SELECTION:
>> begin
I often find it ironic and very sad that I'm being paid to write and edit stuff for a living, but when it's my turn to do that for myself, I suck at it. :)
Which, to be honest, is getting stale. I'm slowly entering that part of my personal cycle??, where once again color and light and all cute things excite me. Dusty/pastel linen and cotton and viscose garments + ceramics are my obsession du jour, and I wish I had the time and energy to make them for myself.
This hot and sticky weather makes me miss Kenny more (and Macy, too, who's now in Canada). We used to swim in the city's public pool almost every week during summer. Then afterwards binge on junk food. I don't remember how we funded those spontaneous moments (maybe it helped that we had Lucky Me! pancit canton ready for the taking c/o my mother's and Macy's mother's sari-sari stores; or that Briane was so easily bullied into buying 1.5L Coke). You'd think we'd have done this more often by now, but it's only gotten more difficult to align our schedules. #Adulthood
I miss my darling bear terribly, too. Not that we're in a long-distance relationship, mind you; we're pretty much joined at the hip. It's just that we've both been so busy, it's become quite a challenge to be the best partners for each other lately. When one of us is having a bad day and wants to rant, the other might be too tired to function or too stressed out with her own problems to take care of the other. On the bright side, I'm slightly grateful that our stress levels sort of match – and we're self-aware enough to recognize and try to work around this. Otherwise, our wavelengths would be so far off. Also! Weeeee! This Holy Week and the week after that, we've made plans to s l e e p, pray, do some self-care, and travel up north just to get our mind off things. I'm super excited!
>> end
Element lookup records:
>> begin
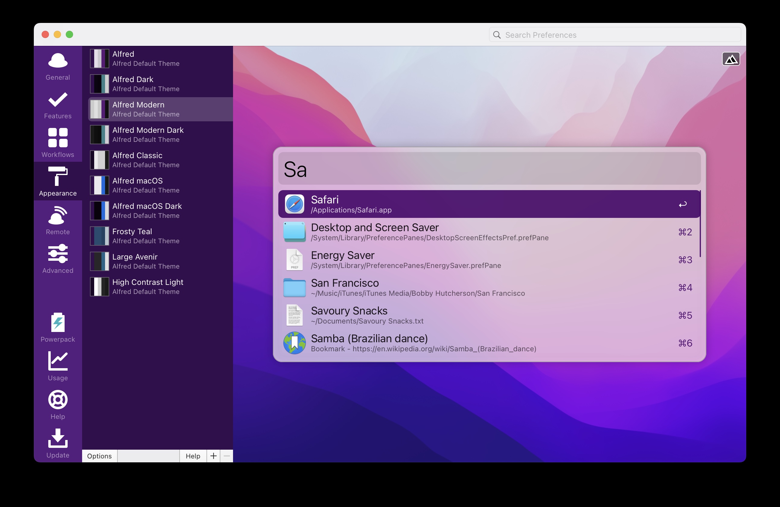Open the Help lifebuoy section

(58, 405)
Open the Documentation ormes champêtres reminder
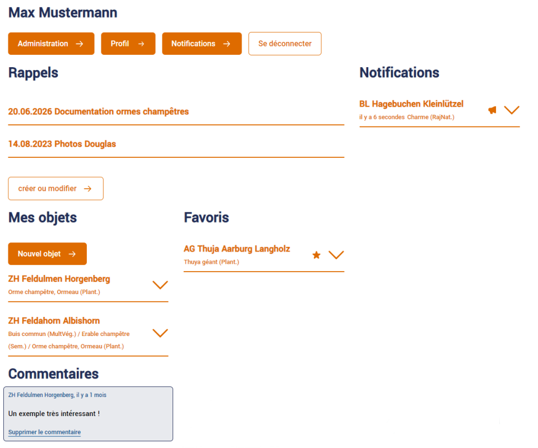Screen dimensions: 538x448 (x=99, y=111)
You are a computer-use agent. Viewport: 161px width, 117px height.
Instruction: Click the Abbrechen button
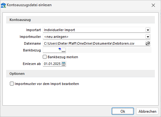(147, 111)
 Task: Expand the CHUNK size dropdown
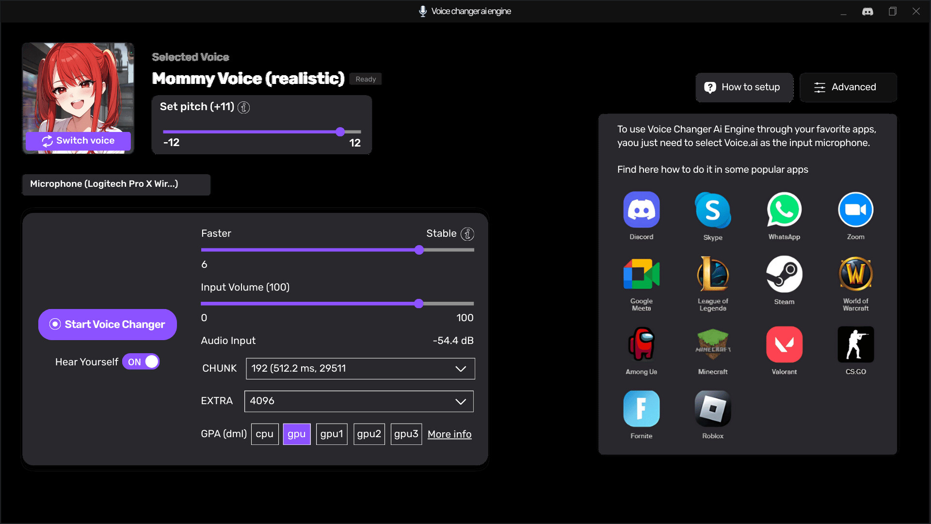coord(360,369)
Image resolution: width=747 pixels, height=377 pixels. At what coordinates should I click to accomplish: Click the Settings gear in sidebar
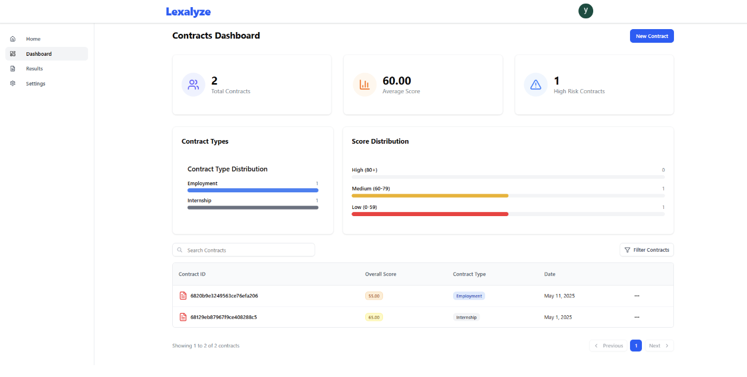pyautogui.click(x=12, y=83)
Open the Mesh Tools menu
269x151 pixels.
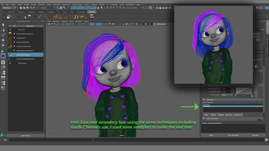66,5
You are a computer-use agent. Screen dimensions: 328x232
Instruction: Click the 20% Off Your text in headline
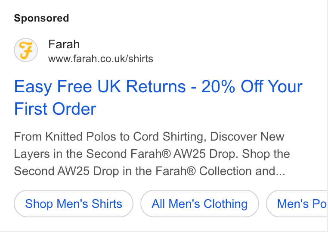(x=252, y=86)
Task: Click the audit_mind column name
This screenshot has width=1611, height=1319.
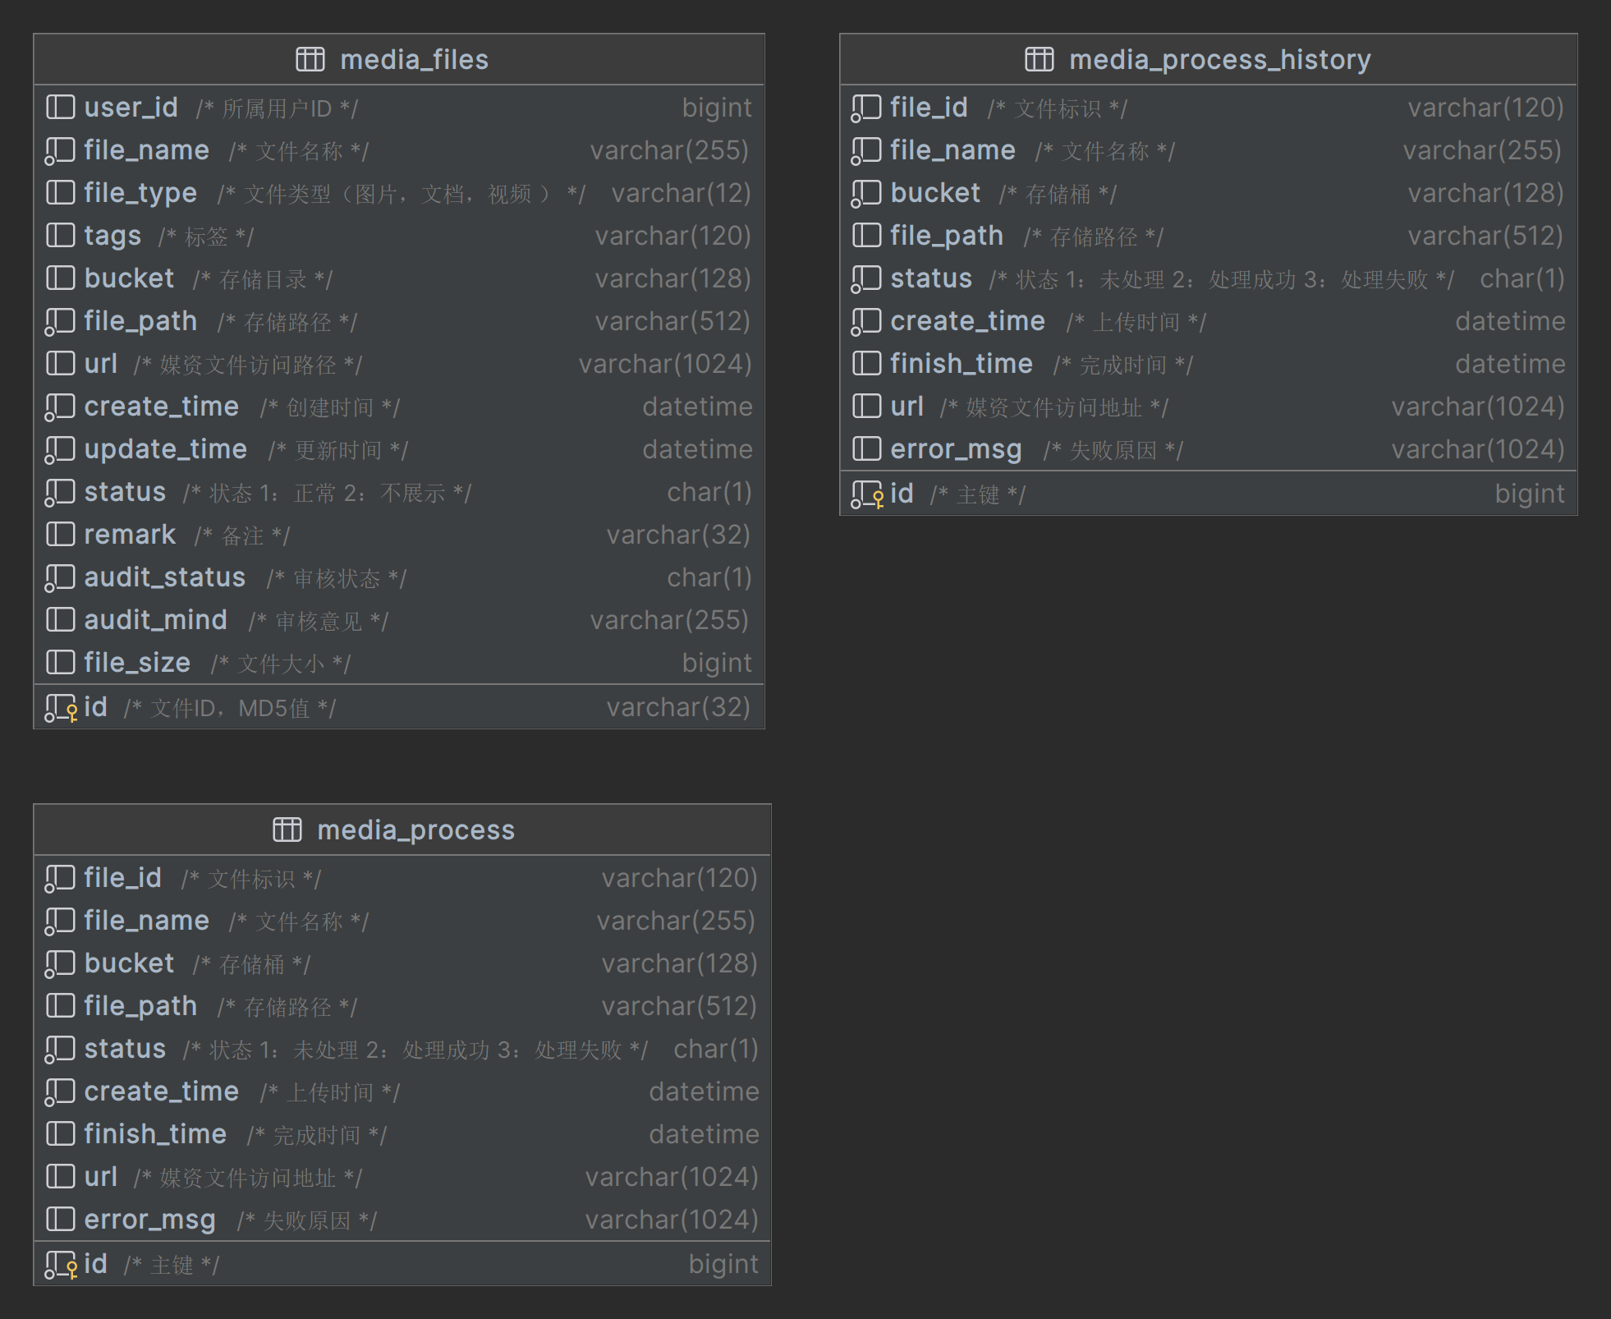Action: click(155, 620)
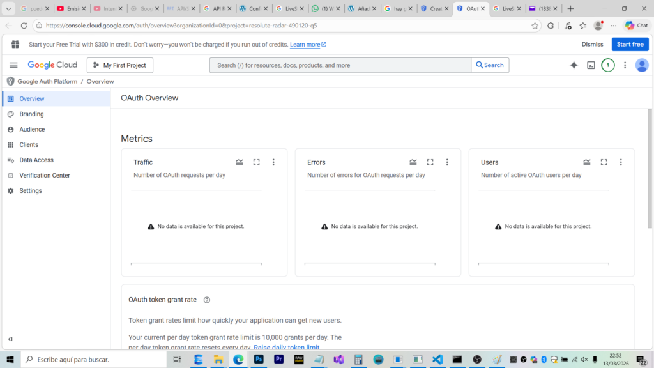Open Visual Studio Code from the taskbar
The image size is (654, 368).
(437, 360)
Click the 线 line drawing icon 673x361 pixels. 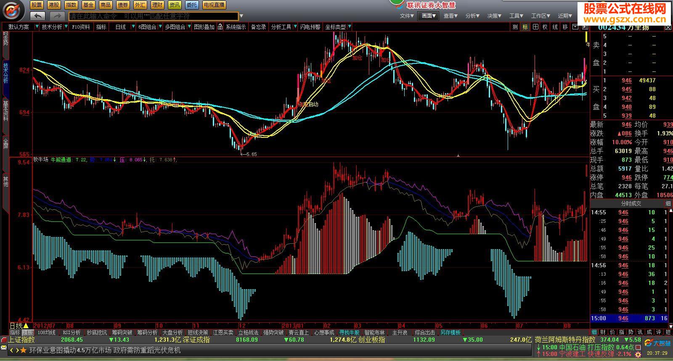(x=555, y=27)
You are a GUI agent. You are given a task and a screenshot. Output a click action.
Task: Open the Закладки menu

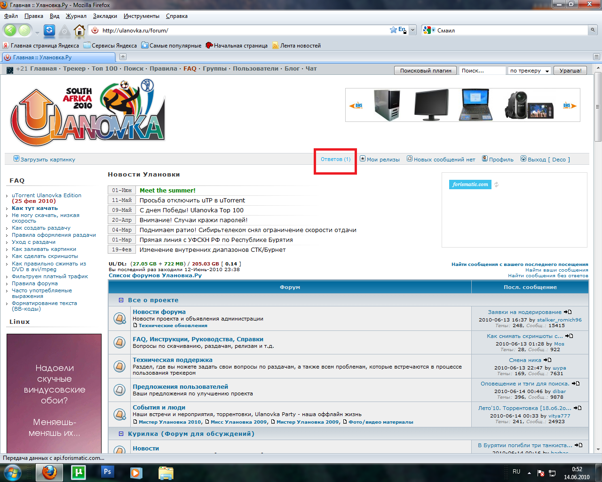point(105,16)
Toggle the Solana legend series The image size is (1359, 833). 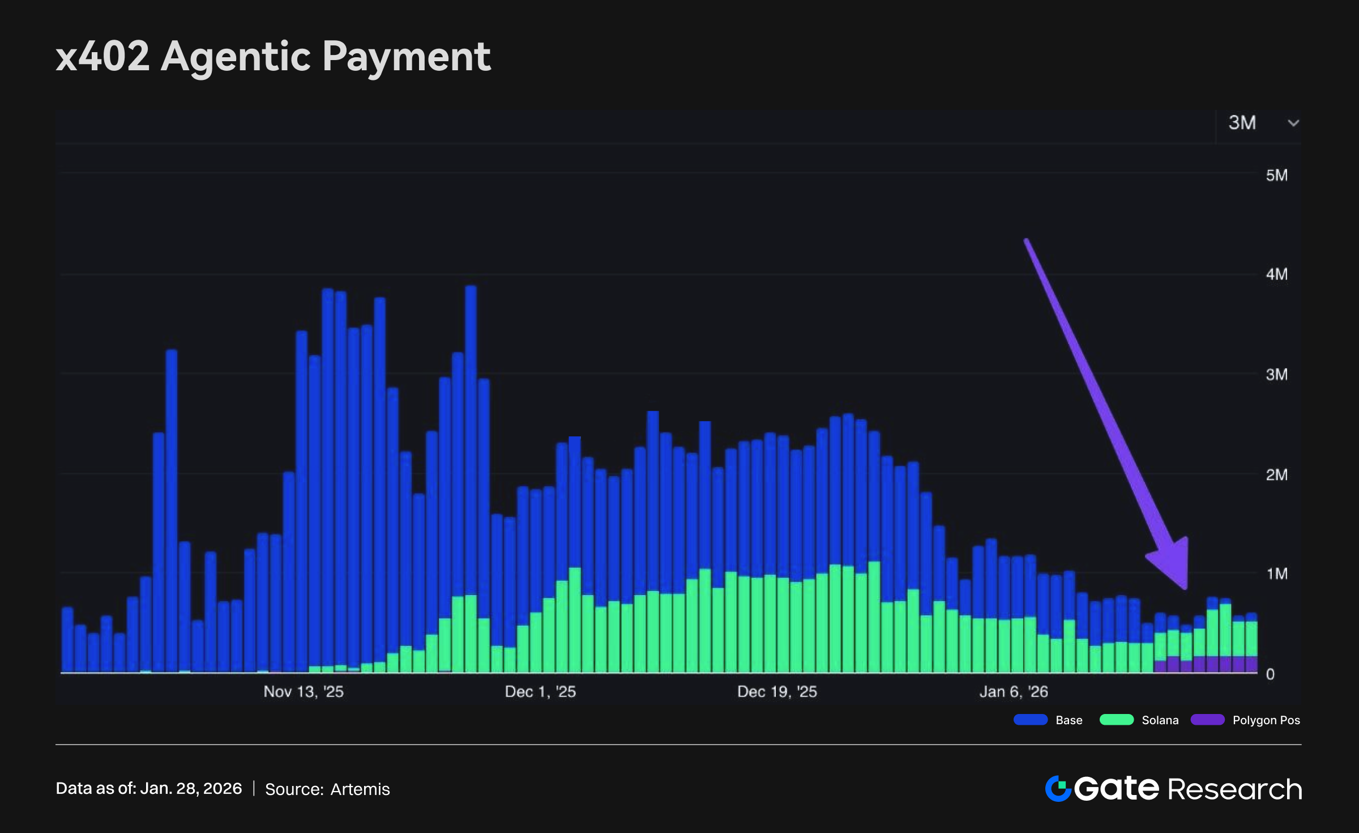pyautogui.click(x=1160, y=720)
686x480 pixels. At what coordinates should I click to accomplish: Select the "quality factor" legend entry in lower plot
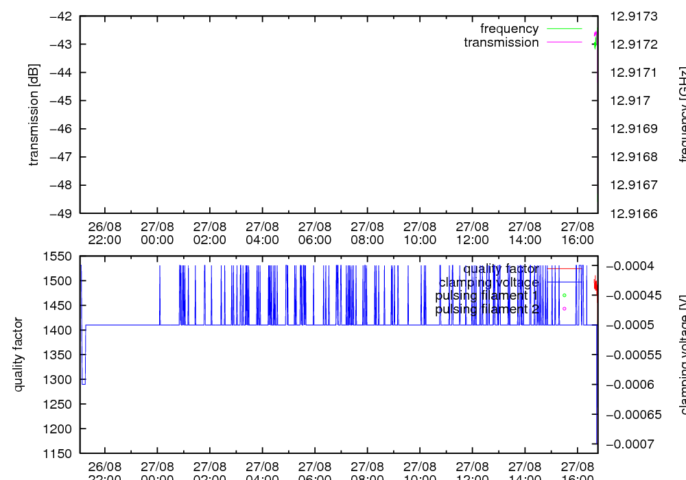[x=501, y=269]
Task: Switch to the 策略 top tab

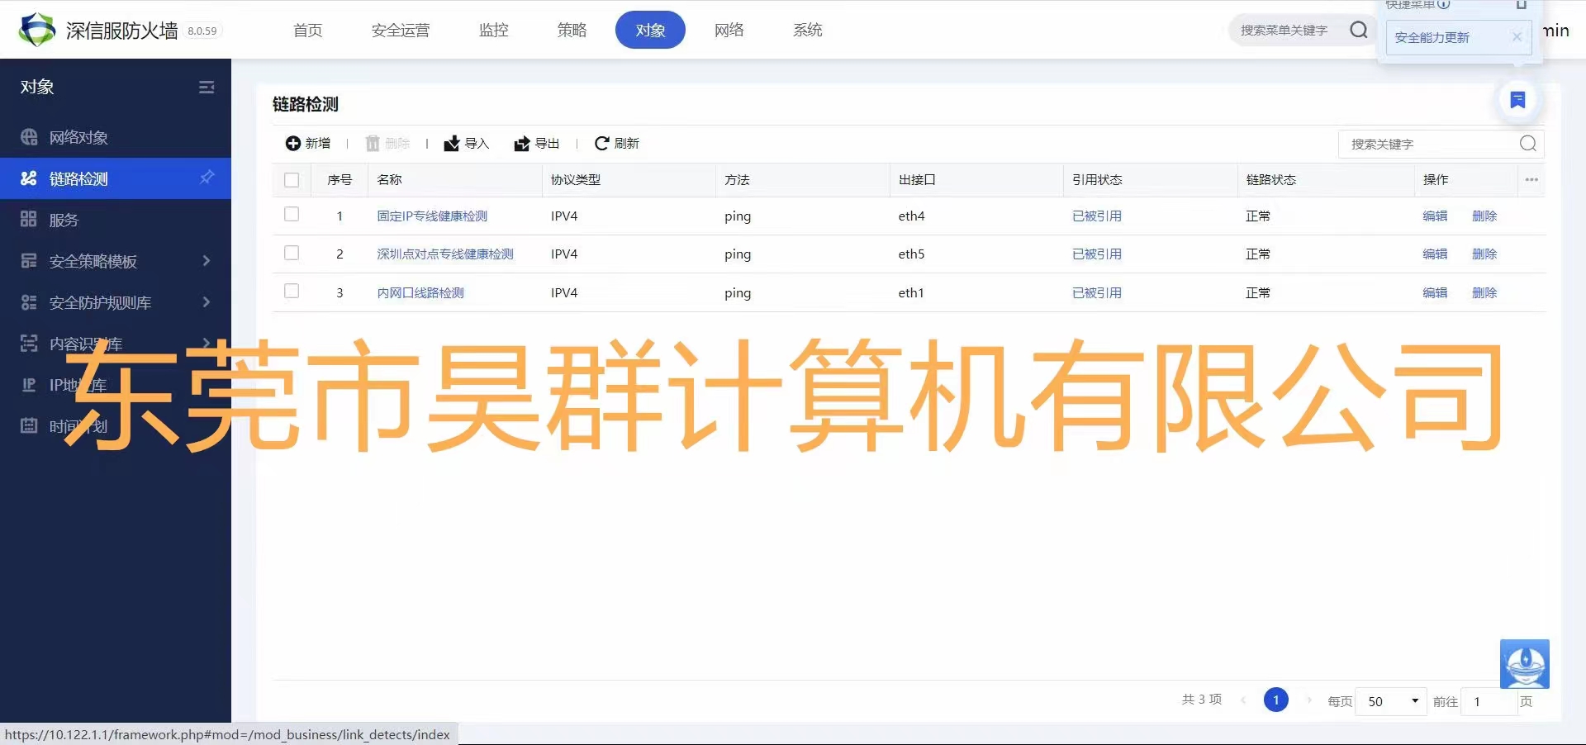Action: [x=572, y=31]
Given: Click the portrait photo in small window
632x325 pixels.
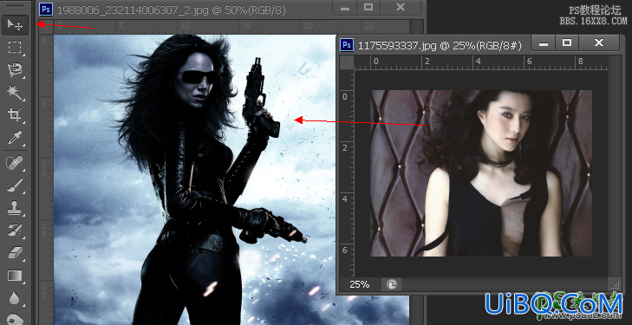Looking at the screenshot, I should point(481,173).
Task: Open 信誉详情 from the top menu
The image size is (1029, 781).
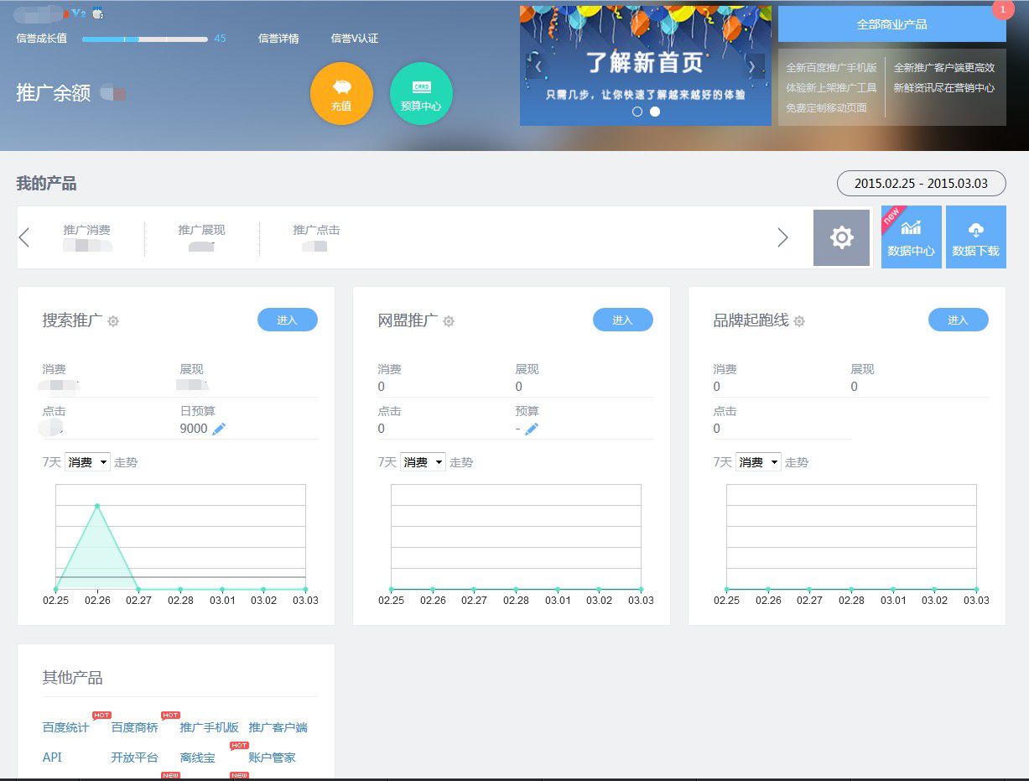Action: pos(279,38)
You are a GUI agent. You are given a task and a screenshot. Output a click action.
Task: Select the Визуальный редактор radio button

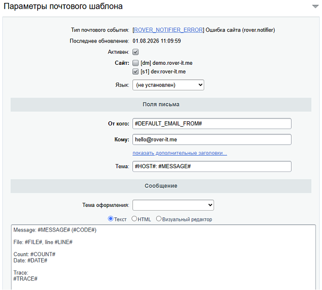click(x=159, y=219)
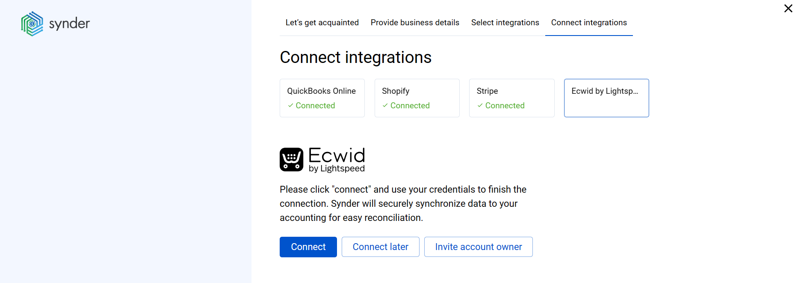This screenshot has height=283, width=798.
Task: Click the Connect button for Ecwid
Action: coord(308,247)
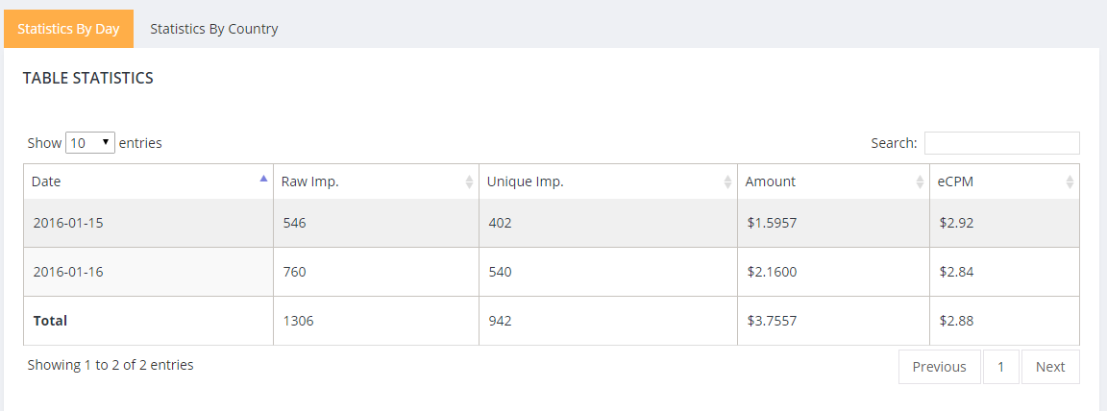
>> end
SET TASKS:
**1)** Translate this sentence from the personal blog post into Spanish: "We used to swim in the city's public pool almost every week during summer."
**2)** Write what comes next in the personal blog post, starting after its final sentence.

ANSWERS TO THE EXERCISES:
**1)** Solíamos nadar en la piscina pública de la ciudad casi todas las semanas durante el verano.

**2)**
~I've been thinking a lot lately.~ You know, about where and how I want to lead my life...soon. It has actually taken up considerable time, which is a good thing because I never want to be that person who doesn't question her status quo...
And I'm feeling good about where I'm headed – or, at least, the fact that I'm enthusiastic and being creative for myself again is something that gives me life. There are still so many things I want to do, and now that I have the resources to do them, I don't have any excuse to delay. D is a blessing to me 'cause she's a woman of action, and she has her plans too that I'm only happy and excited to realize with her. Frankly, I wrote this post to procrastinate and I am a stressed cow (like all of us right before a long weekend), but I wanted to just write to remind myself that things are going great, though they may not always be too obvious to see. :)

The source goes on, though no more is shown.